Bhutan Wholesome Tourism
Bhutan is a small landlocked country in South Asia that has gained popularity in recent years for its unique approach to tourism. The government has made a conscious effort to prioritize its cultural heritage and natural resources, while limiting the number of visitors to the country.
Bhutan now mandates a “sustainable development fee” of $200 per night for all visitors, which marks a considerable rise from the previous charge of $65. The reasoning behind these regulations is apparent: Bhutan is striving to promote tourism that is both high in value and low in volume to safeguard its environment and cultural heritage.
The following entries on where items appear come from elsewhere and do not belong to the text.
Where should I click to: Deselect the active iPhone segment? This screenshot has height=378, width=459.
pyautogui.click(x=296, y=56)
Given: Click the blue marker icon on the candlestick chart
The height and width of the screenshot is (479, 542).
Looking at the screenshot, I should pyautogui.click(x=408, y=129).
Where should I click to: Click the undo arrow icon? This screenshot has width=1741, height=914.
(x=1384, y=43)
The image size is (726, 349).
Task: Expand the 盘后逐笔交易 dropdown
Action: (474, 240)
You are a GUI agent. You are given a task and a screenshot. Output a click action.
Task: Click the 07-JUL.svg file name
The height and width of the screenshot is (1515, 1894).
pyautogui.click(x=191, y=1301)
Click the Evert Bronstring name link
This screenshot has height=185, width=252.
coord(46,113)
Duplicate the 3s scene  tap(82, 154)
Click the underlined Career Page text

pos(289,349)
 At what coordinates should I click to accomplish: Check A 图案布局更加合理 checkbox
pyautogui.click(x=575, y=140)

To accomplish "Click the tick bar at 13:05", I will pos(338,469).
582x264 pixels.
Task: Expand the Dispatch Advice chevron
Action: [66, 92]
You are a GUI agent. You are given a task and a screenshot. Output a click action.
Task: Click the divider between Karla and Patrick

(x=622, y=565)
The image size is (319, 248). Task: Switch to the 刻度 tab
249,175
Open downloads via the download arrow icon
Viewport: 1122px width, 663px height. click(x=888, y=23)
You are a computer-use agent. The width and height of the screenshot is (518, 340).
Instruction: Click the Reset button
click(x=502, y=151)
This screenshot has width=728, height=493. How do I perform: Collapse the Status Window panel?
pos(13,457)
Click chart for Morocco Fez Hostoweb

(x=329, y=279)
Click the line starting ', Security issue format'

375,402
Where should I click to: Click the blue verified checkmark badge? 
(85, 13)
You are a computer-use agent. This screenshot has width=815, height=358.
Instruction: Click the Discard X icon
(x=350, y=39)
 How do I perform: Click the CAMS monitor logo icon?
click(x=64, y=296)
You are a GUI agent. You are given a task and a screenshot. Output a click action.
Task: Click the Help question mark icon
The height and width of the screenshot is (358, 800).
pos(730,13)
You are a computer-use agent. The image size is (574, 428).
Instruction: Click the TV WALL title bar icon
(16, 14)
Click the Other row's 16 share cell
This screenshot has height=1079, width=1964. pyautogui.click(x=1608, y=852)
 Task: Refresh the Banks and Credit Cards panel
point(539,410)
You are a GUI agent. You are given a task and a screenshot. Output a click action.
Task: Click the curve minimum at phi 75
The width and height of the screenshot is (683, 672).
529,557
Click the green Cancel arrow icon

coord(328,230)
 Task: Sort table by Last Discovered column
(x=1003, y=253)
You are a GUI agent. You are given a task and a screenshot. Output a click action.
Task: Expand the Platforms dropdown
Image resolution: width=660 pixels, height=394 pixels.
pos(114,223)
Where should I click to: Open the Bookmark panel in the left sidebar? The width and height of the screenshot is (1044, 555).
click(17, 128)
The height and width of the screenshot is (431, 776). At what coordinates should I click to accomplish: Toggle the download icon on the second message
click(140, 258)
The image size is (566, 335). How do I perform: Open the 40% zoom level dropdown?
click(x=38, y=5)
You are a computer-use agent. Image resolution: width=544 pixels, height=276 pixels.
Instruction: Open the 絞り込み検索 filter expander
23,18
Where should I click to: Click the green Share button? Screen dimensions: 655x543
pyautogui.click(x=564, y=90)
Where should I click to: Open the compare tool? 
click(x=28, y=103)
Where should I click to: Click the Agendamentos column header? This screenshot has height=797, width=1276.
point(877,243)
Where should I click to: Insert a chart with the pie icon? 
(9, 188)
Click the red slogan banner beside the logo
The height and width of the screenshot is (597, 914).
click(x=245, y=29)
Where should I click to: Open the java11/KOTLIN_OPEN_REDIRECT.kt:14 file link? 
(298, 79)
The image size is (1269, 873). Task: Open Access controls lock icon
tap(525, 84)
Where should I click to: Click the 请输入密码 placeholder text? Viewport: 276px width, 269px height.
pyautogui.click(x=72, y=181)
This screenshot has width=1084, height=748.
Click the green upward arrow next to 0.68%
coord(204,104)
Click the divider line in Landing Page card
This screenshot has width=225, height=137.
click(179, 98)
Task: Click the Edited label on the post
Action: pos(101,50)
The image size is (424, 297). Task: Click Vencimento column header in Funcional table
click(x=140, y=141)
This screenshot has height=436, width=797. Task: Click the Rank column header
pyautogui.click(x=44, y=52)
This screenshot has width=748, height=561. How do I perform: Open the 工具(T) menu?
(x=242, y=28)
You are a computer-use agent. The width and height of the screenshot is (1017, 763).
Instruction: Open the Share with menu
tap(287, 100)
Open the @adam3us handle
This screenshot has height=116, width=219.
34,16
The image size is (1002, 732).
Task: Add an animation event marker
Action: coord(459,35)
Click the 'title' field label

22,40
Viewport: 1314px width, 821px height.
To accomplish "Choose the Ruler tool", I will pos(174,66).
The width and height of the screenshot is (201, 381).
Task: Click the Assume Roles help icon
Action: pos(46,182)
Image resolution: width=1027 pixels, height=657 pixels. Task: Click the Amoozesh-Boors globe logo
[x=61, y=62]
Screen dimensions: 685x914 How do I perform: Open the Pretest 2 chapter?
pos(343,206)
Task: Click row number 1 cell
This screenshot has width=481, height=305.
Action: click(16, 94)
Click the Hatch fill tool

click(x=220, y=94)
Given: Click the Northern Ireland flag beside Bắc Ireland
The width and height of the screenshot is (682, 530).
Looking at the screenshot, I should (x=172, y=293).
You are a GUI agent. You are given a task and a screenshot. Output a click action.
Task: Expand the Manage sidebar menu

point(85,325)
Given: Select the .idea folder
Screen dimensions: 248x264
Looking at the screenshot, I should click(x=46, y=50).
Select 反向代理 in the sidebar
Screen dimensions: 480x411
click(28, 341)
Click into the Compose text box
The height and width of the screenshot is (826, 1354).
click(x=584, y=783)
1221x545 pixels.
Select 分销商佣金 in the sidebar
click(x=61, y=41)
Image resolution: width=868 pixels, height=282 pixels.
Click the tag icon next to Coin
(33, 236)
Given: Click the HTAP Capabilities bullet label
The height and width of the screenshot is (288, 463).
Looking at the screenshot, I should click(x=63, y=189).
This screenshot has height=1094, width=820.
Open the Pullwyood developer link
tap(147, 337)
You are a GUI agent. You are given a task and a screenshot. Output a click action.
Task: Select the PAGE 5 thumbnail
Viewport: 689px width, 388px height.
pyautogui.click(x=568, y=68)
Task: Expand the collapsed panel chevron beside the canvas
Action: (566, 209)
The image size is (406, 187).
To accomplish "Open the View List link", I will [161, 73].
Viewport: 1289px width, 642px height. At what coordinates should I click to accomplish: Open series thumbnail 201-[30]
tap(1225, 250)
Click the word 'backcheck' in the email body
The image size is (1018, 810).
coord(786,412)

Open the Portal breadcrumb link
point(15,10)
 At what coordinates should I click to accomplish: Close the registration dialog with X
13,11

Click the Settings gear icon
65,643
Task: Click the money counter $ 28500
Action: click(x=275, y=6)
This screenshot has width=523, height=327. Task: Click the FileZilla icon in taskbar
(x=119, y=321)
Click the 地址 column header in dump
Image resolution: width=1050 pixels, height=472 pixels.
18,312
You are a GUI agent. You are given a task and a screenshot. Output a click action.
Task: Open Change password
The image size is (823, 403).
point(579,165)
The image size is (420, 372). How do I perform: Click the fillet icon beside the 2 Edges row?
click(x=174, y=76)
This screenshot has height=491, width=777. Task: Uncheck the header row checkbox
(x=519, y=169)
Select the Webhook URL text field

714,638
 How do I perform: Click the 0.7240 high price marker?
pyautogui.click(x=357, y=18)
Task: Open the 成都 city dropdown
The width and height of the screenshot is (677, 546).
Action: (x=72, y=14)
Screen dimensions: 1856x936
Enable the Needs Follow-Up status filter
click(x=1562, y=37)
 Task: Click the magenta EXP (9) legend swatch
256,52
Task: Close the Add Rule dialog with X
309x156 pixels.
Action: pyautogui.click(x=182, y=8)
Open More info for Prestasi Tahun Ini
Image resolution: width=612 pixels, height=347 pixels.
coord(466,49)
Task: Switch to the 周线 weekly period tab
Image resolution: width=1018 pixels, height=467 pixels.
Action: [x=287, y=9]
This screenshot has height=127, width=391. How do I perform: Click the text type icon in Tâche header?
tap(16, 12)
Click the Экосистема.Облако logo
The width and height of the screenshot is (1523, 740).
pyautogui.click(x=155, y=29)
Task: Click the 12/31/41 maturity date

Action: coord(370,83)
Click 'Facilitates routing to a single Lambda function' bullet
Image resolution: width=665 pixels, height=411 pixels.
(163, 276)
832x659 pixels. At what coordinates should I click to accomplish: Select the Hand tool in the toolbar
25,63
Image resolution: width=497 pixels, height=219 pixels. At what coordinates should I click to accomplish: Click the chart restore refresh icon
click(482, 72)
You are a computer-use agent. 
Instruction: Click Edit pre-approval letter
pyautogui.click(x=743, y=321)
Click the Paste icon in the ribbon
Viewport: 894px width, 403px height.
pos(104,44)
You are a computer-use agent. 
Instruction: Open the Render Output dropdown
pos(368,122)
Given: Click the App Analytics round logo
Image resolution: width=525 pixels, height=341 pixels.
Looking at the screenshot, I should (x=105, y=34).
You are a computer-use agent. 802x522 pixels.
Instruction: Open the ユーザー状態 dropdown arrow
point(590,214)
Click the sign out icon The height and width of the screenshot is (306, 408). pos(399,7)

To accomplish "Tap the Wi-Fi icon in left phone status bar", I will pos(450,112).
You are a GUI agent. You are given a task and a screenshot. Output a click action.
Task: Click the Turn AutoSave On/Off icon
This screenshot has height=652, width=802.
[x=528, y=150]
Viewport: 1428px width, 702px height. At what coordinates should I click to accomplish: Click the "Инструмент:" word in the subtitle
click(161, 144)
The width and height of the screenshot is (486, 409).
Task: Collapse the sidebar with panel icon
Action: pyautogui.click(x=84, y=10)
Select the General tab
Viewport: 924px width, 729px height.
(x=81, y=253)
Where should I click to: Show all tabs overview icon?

Bhutanese people have historically been deeply rooted in their mountainous agricultural lifestyle and religious beliefs. It is essential to visit Bhutan with a respectful and sensitive attitude that recognizes and appreciates the country’s culture and traditions.
Bhutan has implemented several sustainable tourism initiatives, such as promoting responsible waste management and decreasing carbon emissions, to protect the environment and promote eco-friendly practices. These efforts have received recognition, and in 2020, Bhutan was awarded the Sustainable Tourism Award by the World Tourism Organization, further demonstrating its commitment to sustainable tourism.
Bhutan is served by two national airlines, Drukair and Bhutan Airlines, which offer direct flights to and from Paro International Airport to various destinations, including Bangladesh (Dhaka), India (Bagdogra, Gauhati, Kolkata, and New Delhi), Nepal (Kathmandu), Singapore, and Thailand (Bangkok). Apart from air travel, there are also four official entry points by road from India to Bhutan, which are located in Samtse and Phuentsholing in western Bhutan, Gelephu in central Bhutan, and Samdrup Jongkhar in eastern Bhutan.